Last week, Crunchbase News reported on Sequoia-backed Bird’s potential $1 billion valuation and what that means for the industry, finding that Bird burns a lot of cash in its quest to become the dominant player and generate revenue. With both Lime and Bird pursuing funding in the space, total capital for the leading players in the scooter sharing industry could potentially reach $655 million. A third main player, Spin, has raised $8 million total.

This is the latest turn of events in the fast-moving electric scooter race. The competition has, frankly, plagued the streets of San Francisco, resulting in regulatory backlash over safety and congestion concerns.

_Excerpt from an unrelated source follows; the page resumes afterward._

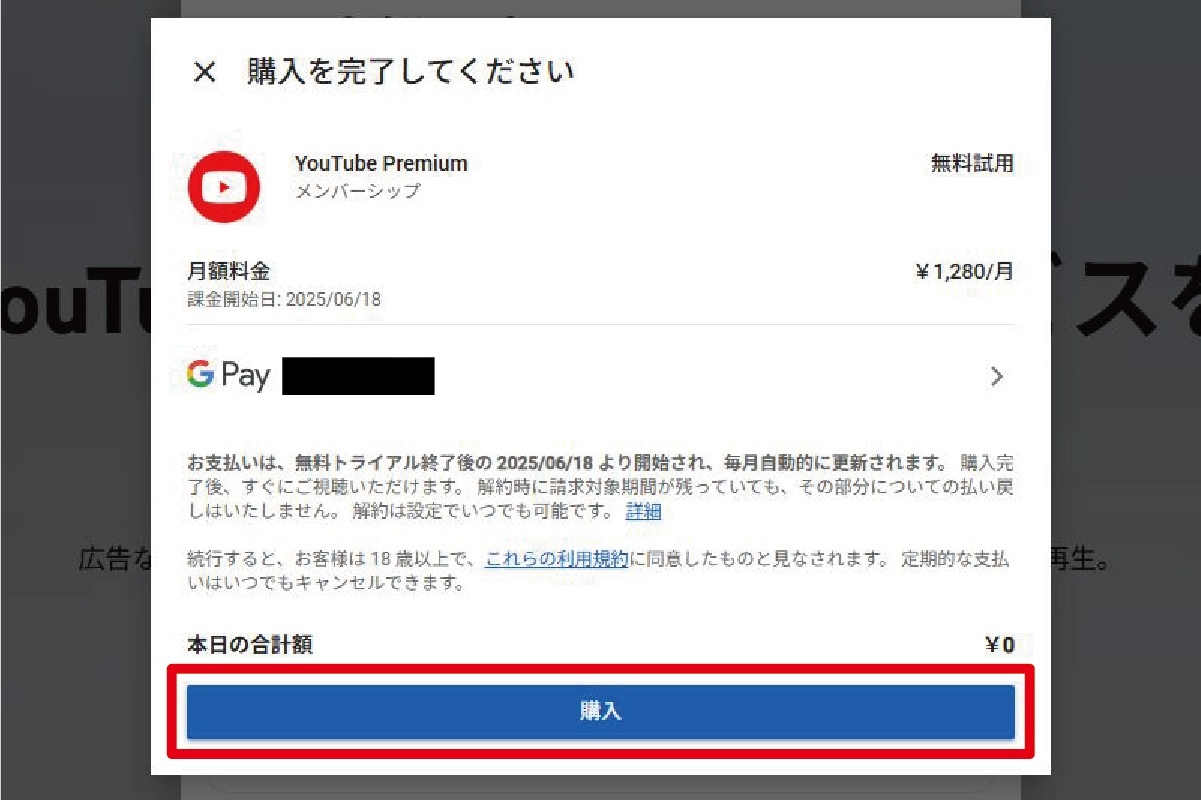
Task: Click the 月額料金 monthly fee label
Action: tap(228, 272)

Scooter companies Bird, Lime, and Spin, which unleashed their two-wheeled adult toys without permission in March, were ordered to remove their scooters from San Francisco’s streets by yesterday. Of course, Lime and Spin are not new to regulations, as their bike sharing initiatives, similarly motivated by an eagerness to gain market dominance, have previously run into government issues.

But don’t fret, with investors and the potential for scooter dominance on the line, the companies are in the process of applying for permits that could bring their scooters back in a couple of weeks, according to the San Francisco Chronicle.

From The Crunchbase Daily:

Bird and Lime securing huge sums for scooters

People who hate seeing their cities overrun with masses of stand-up scooters got some bad news. Bird, the fast-growing Santa Monica-based scooter sharing startup, has authorized a $200 million financing round at a valuation around $1 billion. Meanwhile, rival Lime is reportedly seeking to raise $250 million in a financing led by Google’s GV.

Adyen plans $1B IPO

Dutch payments company Adyen plans to raise between $1 billion and $1.1 billion in an offering on the Euronext Amsterdam exchange next week. The IPO is one of a few closely watched tech offerings expected in the next couple weeks.

Real estate firm launches $100M VC fund

Commercial real estate giant Jones Lang LaSalle launched a new corporate fund called JLL Spark Global Venture Fund that plans to invest up to $100 million in startups using technology to improve property development, management, leasing, investing, and tenant experience.

Startups still trying to beat Craiglist

A raft of startups, backed by deep-pocketed venture capital firms, are looking to take on the stubbornly successful flip phone of the classifieds industry piece by piece.